If you didn't use a foil wrap, you may have a fairly thick layer of decarb on the blades, grind a spot clean on the tang and recheck hardness. If still soft, check your hardness tester against the first blade to see if it still reads the same.

If the hardness tester isn't the culprit and the four blades are still coming up soft, re-heat them one at a time. You should be fine going back into the kiln without any additional thermal cycling. Preheat the kiln to 1400°f, insert the blade, lrt sit for two minutes, then ramp up to the 1850°f. Let soak for 3 minutes then plate quench with a fan blowing air on the outside of both plates. Test the first blade bfore proceeding with the other three.
 
Thanks for the reply.
I DID use foil wrap, and made sure surfaces were smooth prior to testing.

I’m pretty sure I didn’t let them soak long enough, BUT, my bigger question is what I need to do now prior to heat treating again d/t the blades now being hard-ish. Normalize? Anneal?
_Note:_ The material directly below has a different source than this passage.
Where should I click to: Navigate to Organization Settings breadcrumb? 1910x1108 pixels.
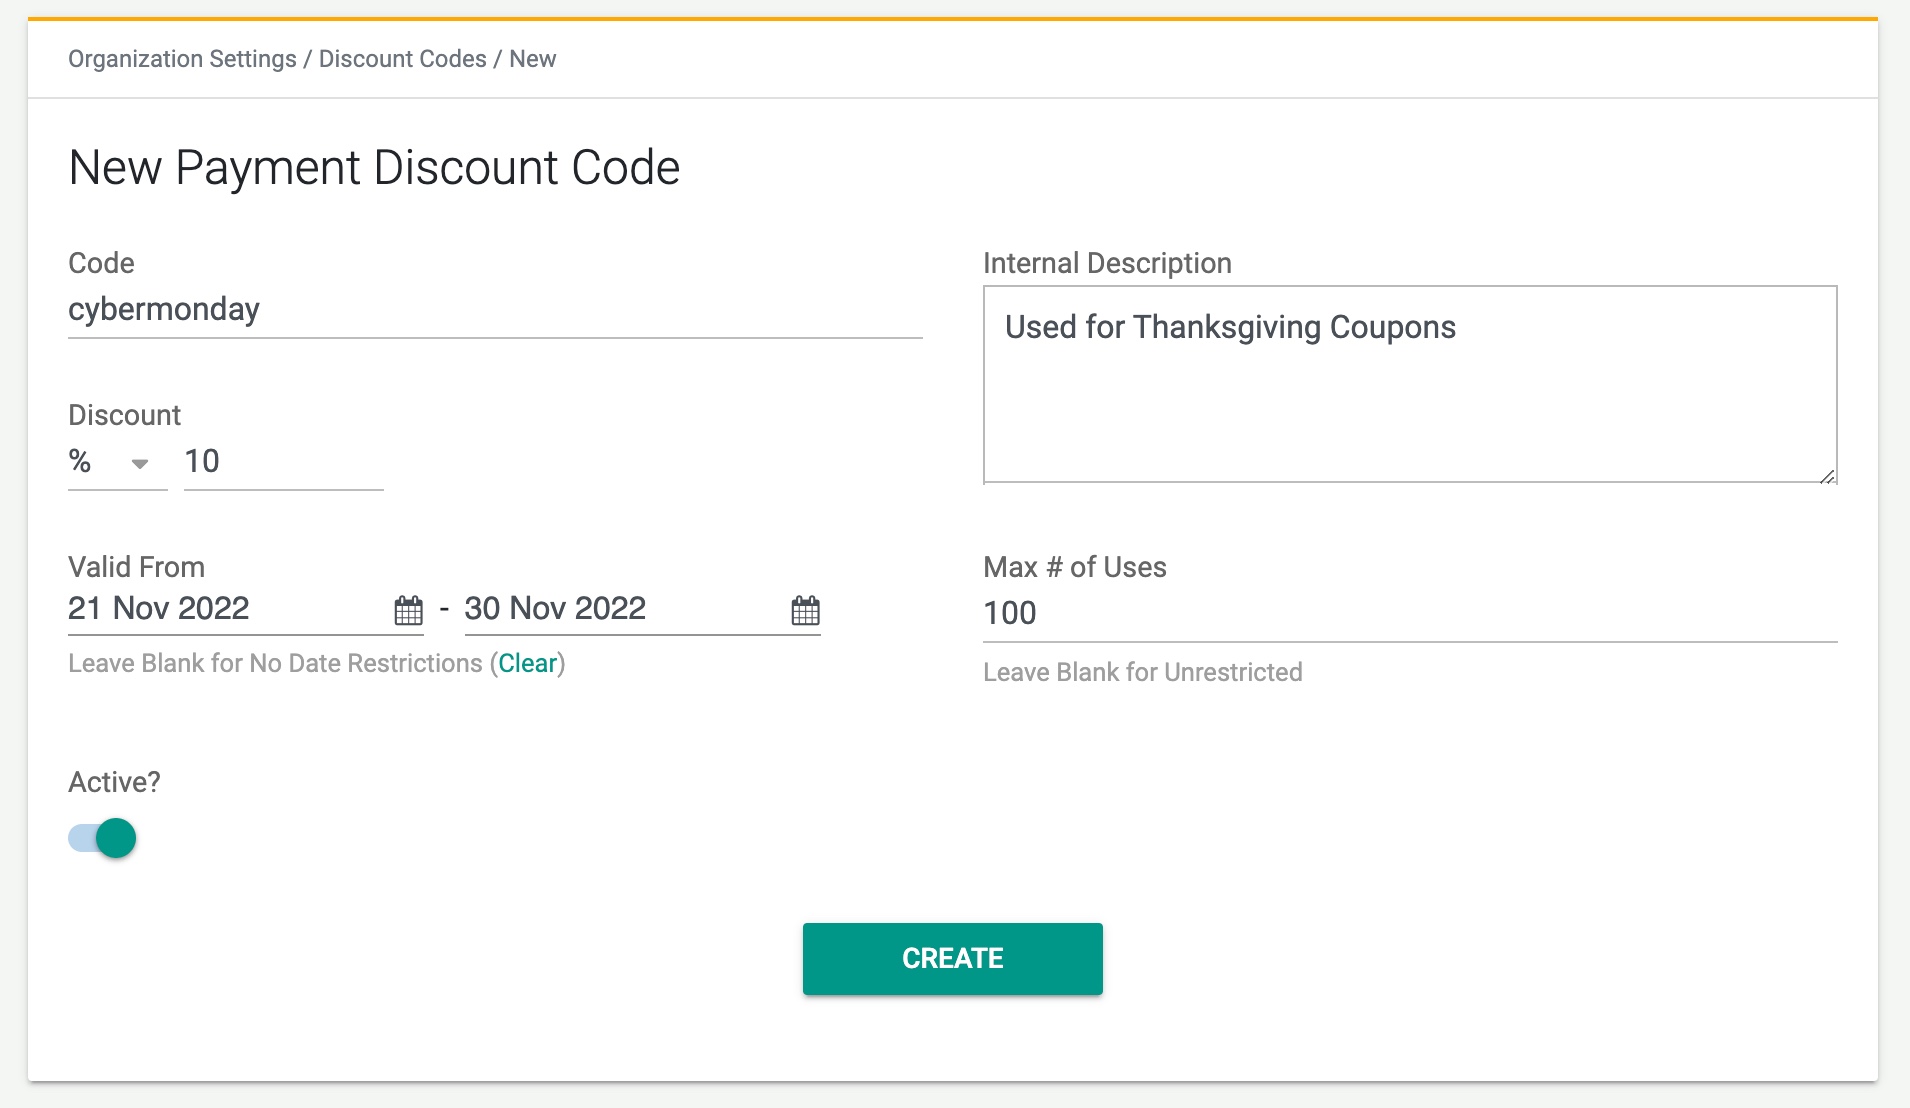coord(181,58)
Or just go for it?
 
I guess I’m just worried about grain structure...if it was a test piece I’d try it and abuse it a little and look at the grain structure.but these are finished knives...so ide like to be sure that even if they get hard, they aren’t too brittle.
 
I guess I’m just worried about grain structure...if it was a test piece I’d try it and abuse it a little and look at the grain structure.but these are to be sold...so ide like to be sure that even if they get hard, they aren’t too brittle.
 
Grain refinement is accomplished by thermal cycling above the austenizing temp then dropping it below to let everything recrystalize.
This can be accomplished by normalizing, thermal cycling at slitly lower temps than normalizing or by multiple quenches.
Your blades would fall into this last category. Heat, quench, then temper.
 
I’ve been doing some research, and see that some makers will cycle treat stainless multiple times, bumping up the Aust. Temp until max hardness is reached...usually “hot” tempering in b/w cycles....will I benefit from a 2 hr temper prior to putting them back in the heat treat oven for a soak at 1900?